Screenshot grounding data
--- --- ---

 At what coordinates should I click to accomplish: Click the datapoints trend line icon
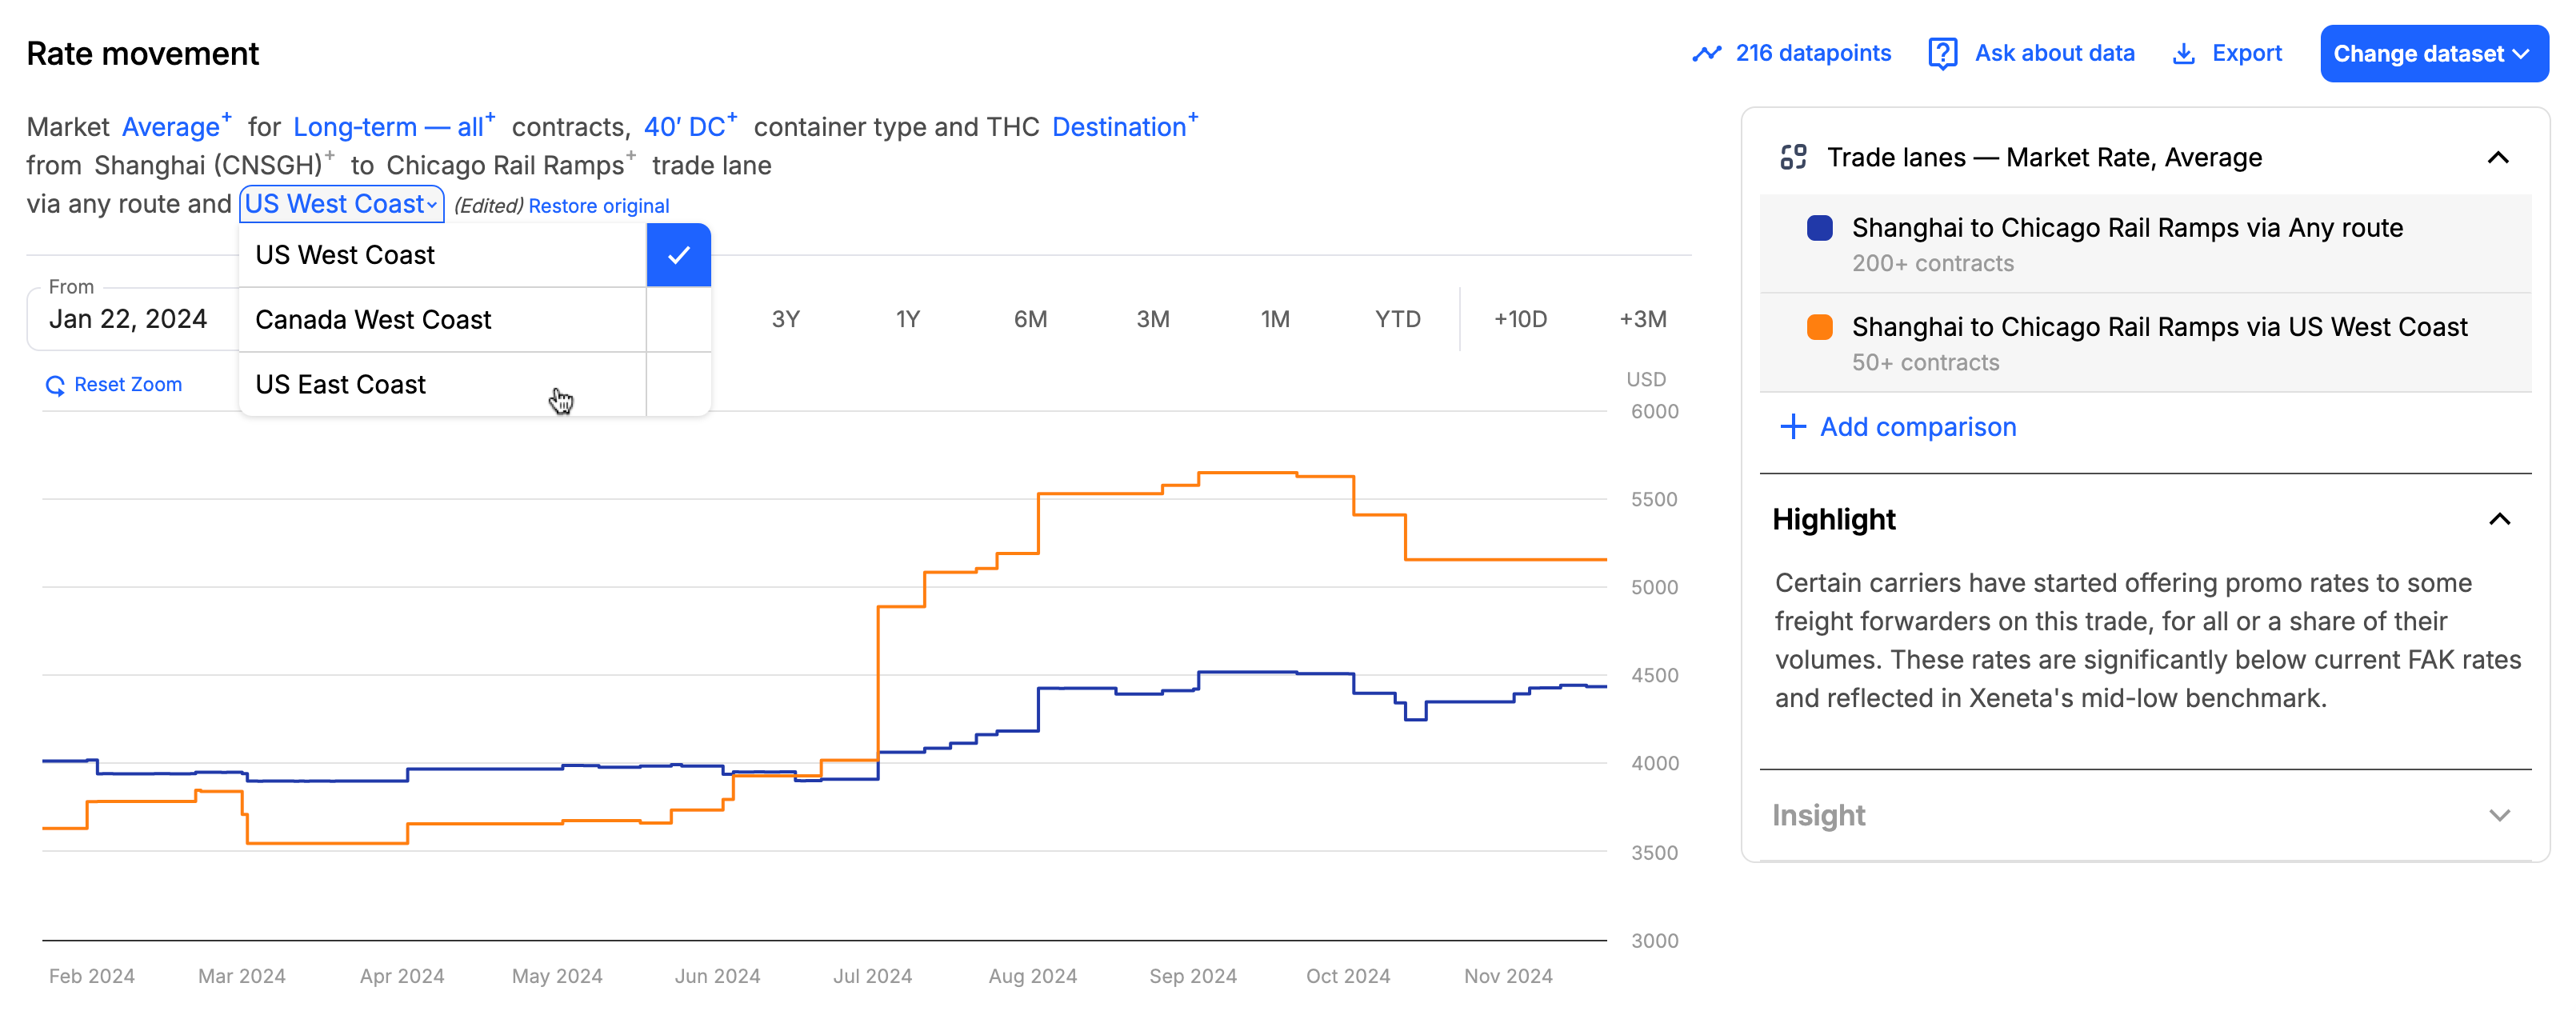click(1706, 54)
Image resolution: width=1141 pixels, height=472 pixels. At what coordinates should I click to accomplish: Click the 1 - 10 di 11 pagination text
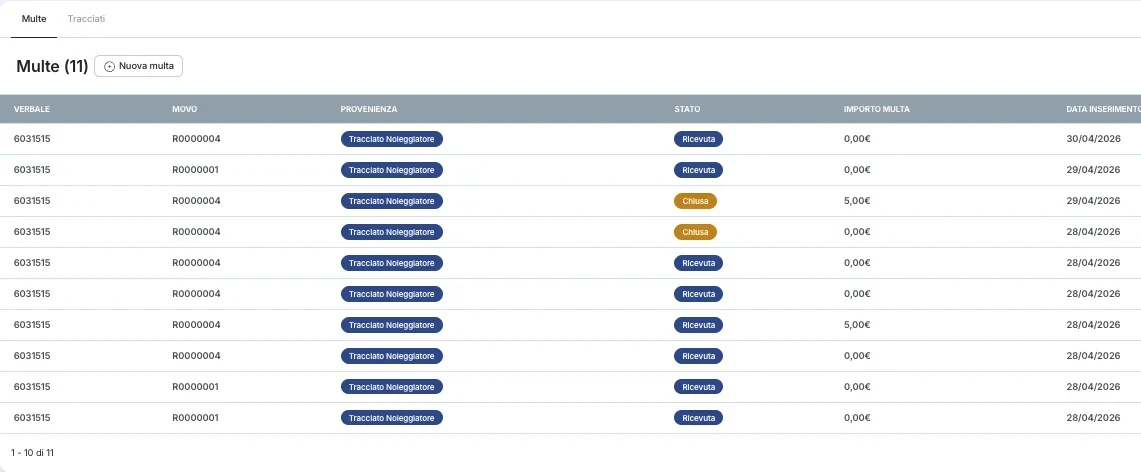(32, 452)
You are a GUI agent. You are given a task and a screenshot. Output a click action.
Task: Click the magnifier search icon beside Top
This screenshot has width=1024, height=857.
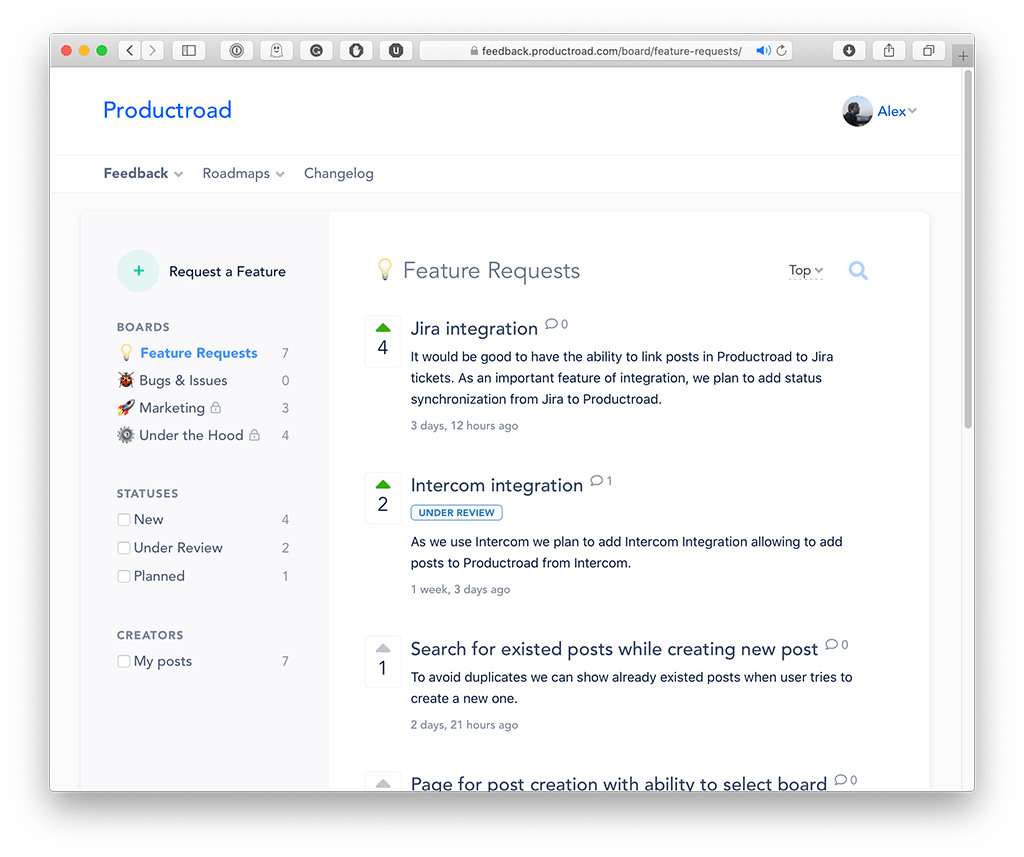(x=858, y=270)
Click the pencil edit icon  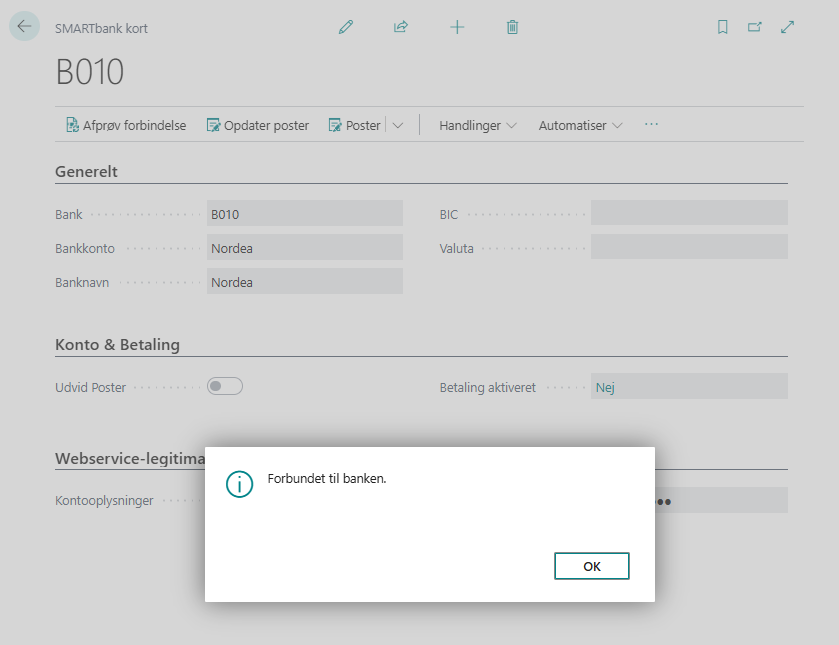click(x=346, y=28)
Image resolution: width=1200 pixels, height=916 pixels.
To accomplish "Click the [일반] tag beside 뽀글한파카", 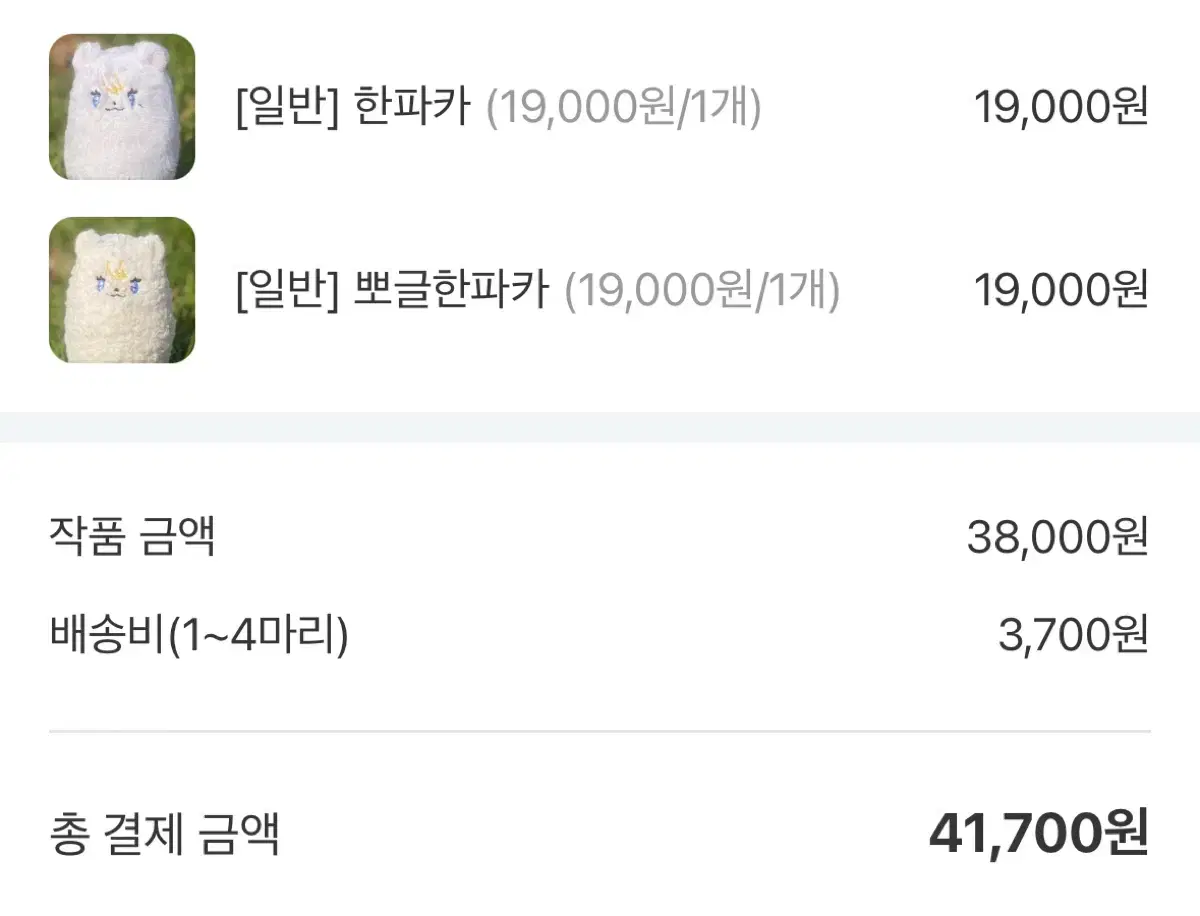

--- --- ---

=== Problem to work on ===
Reproduce only the lines of the records from the start up to and including the line that holds "Task: Click the"; do not carry over any picture.

=== Final answer ===
 At what coordinates should I click to accomplish: Click the datapoints trend line icon
click(1706, 54)
Image resolution: width=1141 pixels, height=472 pixels. At what coordinates should I click to accomplish: Click the 1 - 10 di 11 pagination text
(32, 452)
You are a GUI agent. You are given a task and a screenshot. Output a click action.
Task: Click the magnifier search icon beside Top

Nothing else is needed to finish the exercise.